* [WORK TASK]: Pull every line containing "radio" out of the listing below.

* [SUPPLIED DATA]:
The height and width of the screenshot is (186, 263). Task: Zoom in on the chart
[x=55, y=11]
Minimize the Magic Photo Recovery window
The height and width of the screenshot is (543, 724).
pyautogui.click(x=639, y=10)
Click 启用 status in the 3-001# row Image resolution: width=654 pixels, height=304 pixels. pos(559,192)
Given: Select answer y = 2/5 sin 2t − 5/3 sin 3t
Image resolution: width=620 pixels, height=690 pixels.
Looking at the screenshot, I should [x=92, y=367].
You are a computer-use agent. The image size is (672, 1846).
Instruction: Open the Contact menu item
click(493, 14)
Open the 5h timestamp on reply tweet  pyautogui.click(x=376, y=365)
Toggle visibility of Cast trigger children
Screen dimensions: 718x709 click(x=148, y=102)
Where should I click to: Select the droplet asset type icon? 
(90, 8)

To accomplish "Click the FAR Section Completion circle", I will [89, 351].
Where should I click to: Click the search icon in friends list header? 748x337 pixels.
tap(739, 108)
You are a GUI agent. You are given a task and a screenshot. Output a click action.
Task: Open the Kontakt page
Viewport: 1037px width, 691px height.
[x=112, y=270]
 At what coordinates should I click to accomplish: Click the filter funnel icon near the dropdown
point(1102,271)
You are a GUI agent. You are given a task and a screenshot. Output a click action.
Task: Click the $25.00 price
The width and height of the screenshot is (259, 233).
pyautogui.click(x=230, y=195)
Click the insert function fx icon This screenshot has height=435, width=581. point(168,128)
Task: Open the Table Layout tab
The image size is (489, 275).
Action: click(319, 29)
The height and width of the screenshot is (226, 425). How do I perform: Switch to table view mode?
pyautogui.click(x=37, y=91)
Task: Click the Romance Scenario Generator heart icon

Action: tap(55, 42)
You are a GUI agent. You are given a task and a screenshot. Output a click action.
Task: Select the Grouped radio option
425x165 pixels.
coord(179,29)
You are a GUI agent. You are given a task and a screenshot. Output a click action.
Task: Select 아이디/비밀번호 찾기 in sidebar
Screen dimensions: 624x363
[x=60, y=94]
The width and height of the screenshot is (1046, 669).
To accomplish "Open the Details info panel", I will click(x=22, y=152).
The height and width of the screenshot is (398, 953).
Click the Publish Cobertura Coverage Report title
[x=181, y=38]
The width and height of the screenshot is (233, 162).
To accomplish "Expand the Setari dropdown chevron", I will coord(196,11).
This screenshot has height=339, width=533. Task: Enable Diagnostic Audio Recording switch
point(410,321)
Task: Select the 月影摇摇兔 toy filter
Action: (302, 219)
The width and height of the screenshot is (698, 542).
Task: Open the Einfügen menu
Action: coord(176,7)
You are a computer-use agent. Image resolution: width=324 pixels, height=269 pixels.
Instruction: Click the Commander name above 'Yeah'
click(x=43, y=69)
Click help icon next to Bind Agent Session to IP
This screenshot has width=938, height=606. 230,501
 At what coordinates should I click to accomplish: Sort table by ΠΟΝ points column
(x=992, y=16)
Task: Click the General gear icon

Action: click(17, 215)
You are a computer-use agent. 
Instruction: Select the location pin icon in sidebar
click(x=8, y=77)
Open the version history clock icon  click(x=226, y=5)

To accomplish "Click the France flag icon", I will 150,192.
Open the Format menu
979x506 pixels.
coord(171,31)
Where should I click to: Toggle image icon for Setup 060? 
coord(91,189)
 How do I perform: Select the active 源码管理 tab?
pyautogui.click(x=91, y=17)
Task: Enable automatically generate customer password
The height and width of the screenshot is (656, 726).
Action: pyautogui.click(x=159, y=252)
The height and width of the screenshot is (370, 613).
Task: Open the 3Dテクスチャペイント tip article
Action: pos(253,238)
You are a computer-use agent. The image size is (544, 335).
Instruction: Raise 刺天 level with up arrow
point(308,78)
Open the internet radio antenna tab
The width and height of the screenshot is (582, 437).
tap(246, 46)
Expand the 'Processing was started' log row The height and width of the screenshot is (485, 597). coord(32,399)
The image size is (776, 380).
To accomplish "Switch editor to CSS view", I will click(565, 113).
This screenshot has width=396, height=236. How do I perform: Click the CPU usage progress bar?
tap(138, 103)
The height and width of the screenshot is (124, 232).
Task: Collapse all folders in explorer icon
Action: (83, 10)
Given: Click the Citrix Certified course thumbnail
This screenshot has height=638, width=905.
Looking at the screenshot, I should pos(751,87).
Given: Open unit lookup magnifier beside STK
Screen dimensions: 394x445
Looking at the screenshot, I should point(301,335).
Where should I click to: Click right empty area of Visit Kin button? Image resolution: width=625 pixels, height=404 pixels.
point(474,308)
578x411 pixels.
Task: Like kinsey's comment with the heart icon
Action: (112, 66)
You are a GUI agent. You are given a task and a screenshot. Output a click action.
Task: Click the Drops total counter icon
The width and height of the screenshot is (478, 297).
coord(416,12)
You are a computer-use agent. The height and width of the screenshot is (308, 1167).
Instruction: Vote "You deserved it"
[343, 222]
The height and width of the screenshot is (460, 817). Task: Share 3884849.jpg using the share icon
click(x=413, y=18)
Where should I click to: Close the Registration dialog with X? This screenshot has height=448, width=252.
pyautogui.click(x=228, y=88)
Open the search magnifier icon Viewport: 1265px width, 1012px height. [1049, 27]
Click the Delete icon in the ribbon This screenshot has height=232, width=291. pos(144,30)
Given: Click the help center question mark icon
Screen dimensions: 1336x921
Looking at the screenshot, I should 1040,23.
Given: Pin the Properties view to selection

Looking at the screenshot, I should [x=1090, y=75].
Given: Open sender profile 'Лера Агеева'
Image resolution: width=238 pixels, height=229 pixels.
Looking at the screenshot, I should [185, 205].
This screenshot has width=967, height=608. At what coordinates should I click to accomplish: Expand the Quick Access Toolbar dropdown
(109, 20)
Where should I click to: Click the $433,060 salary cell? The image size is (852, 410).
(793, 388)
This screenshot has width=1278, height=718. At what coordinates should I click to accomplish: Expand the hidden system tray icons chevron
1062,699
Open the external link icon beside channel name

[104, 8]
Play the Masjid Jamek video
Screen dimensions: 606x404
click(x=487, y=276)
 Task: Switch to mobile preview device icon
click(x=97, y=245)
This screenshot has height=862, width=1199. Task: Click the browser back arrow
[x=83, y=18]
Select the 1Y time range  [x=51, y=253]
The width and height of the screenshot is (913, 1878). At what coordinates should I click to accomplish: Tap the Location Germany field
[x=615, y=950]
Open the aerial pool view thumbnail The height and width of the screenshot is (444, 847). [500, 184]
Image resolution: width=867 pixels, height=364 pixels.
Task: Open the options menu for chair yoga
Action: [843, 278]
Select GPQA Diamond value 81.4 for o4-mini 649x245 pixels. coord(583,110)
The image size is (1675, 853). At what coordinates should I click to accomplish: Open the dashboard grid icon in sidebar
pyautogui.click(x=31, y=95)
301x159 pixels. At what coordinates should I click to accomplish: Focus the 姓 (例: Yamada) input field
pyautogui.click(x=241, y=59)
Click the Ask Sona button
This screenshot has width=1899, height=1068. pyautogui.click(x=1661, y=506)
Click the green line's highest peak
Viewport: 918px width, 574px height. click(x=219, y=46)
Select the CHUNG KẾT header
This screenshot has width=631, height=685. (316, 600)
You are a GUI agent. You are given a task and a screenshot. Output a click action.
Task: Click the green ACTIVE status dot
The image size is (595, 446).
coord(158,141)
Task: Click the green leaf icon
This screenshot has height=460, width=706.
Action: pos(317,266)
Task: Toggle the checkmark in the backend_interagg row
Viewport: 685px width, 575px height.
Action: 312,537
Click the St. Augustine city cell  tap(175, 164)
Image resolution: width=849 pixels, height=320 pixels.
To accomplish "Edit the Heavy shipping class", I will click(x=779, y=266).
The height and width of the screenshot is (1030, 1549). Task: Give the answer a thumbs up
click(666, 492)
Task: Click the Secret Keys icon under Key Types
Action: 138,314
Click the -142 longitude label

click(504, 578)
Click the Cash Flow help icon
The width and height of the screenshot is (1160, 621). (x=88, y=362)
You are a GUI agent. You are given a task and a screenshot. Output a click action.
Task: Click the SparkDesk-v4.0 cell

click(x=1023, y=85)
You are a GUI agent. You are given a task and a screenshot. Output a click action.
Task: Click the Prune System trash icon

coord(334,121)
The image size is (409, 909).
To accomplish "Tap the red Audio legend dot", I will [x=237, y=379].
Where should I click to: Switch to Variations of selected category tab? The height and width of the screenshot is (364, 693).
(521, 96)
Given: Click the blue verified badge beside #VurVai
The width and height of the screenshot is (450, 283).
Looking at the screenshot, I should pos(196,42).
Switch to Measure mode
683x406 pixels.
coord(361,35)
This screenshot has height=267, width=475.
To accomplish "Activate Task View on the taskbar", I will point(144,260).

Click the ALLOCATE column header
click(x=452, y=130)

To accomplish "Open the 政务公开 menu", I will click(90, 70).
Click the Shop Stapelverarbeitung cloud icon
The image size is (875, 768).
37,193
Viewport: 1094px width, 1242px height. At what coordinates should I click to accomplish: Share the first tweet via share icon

* [OUTPUT OF THE EXERCISE]:
Task: Select the Grouped radio option
Open the internet radio antenna tab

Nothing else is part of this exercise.